Talk:Requests for comment/CirrusSearch
Add topicQuestions, comments
[edit]- If it's just a different improved enterprise wrapper around lucene, then why would search results be any different? (S Page (WMF) (talk) 19:19, 17 June 2013 (UTC))
- Primarilly because Solr brings a different set of plugins and a different scoring strategy. We know we'll be different - we'd like to be better. (NEverett (WMF) (talk) 20:52, 17 June 2013 (UTC))
- About the URLs served by solr for each collection of documents. Are these URLs internal, or will it be visible to wiki users? (S Page (WMF) (talk) 19:19, 17 June 2013 (UTC))
- Some of those urls are administrative and shouldn't be exposed to the public (NEverett (WMF) (talk) 20:52, 17 June 2013 (UTC))
- The actual search is probably safe to expose but I think we should do more research before doing so. (NEverett (WMF) (talk) 20:52, 17 June 2013 (UTC))
- On further consideration, I don't see us exposing this. We provide APIs (opensearch and normal MW search) for people to make requests against. If we'd like to expand those APIs, that's a cool feature request. Requiring people to go through MediaWiki to get search ensures all the normal things like rate limits, resource pools (PoolCounter) and so forth are respected. ^demon[omg plz] 16:18, 25 June 2013 (UTC)
- Most stuff we'll test in labs. Will the labs instance(s) show search results for a live wikipedia(s)? I hope so, otherwise people won't be motivated to test. If so, you could even change the messages on the live wiki's Special:Search page to add "Repeat this search against our new search engine in testing" (S Page (WMF) (talk) 19:19, 17 June 2013 (UTC))
- I like the "Repeat this search against our new search engine in testing" quite a bit and think we should go for it if it isn't a ton of work. (NEverett (WMF) (talk) 20:52, 17 June 2013 (UTC))
- We've been testing against restores (via mwdumper) of enwikiquote, a nearly empty wiki full of test data, and jawiki in labs. (NEverett (WMF) (talk) 20:52, 17 June 2013 (UTC))
- When you roll out to mediawiki.org and other wikis, will there be a similar "Problems with these search results?

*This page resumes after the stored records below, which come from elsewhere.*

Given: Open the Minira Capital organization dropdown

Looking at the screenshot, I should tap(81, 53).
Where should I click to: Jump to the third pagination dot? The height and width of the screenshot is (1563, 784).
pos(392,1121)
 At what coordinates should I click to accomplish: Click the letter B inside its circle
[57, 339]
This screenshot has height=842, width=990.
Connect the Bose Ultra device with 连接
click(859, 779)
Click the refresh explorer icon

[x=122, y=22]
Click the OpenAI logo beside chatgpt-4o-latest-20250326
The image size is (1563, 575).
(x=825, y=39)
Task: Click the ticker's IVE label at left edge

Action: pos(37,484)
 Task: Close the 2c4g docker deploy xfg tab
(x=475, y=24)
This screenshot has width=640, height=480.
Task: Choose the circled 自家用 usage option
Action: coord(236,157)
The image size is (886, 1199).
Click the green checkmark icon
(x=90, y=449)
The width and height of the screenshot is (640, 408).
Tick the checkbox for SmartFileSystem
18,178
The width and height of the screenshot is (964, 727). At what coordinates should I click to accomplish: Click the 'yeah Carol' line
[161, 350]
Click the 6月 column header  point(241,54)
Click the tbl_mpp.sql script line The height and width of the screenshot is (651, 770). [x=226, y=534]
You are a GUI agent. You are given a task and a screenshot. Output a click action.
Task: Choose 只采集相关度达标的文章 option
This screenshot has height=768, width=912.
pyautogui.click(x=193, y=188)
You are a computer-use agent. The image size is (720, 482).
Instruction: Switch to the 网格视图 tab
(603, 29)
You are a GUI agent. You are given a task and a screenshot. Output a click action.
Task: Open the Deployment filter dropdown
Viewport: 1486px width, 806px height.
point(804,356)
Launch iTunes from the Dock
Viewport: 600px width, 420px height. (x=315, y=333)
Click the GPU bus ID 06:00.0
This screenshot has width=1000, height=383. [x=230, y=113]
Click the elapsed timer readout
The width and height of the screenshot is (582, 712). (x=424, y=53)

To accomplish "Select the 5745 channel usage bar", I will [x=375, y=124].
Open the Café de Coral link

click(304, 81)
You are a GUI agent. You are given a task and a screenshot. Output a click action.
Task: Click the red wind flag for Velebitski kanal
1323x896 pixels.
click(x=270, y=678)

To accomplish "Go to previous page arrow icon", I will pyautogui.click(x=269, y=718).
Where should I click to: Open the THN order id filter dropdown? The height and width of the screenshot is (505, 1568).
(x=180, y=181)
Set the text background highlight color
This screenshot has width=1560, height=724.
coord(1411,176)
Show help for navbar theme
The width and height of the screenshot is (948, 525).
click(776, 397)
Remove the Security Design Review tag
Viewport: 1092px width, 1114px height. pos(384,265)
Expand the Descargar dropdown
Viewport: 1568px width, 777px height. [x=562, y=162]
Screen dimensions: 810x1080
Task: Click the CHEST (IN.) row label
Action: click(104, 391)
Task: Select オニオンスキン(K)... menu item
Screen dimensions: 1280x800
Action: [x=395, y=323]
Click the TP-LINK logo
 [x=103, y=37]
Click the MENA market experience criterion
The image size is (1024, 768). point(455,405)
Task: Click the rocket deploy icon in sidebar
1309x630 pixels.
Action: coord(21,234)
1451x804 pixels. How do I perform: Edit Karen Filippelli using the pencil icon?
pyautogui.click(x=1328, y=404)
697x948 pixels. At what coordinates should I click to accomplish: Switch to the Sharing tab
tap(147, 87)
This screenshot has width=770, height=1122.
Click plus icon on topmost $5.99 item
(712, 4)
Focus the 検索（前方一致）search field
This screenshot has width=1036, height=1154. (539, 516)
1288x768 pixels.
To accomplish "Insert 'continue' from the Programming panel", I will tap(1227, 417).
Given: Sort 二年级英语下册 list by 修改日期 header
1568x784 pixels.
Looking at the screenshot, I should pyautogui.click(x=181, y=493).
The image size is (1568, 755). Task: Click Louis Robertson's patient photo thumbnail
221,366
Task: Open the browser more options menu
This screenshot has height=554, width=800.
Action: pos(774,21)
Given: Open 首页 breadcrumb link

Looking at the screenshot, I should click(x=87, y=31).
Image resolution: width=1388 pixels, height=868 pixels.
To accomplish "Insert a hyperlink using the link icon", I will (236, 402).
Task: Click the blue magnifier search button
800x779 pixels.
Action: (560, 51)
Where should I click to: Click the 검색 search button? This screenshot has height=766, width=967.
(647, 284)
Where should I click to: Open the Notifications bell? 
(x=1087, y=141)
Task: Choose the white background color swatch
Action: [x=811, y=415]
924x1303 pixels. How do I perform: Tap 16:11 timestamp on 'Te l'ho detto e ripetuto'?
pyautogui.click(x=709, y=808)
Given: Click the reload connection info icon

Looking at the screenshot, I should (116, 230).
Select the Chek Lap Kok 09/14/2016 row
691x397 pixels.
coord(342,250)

Try using the old search engine, _report_ any cases where it's worse." (S Page (WMF) (talk) 19:19, 17 June 2013 (UTC))
- This sounds like a great way to get more feedback. (NEverett (WMF) (talk) 20:52, 17 June 2013 (UTC))
- I agree. It could be a link to a translatable help page here on mediawiki.org, containing also instructions on how to report issues/give feedback. Such links usually work quite well. --Nemo 16:12, 18 June 2013 (UTC)
- I'm going to look at adding something like a query parameter so you can easily switch search backends. This will allow people to easily compare results side-by-side. ^demon[omg plz] 16:18, 25 June 2013 (UTC)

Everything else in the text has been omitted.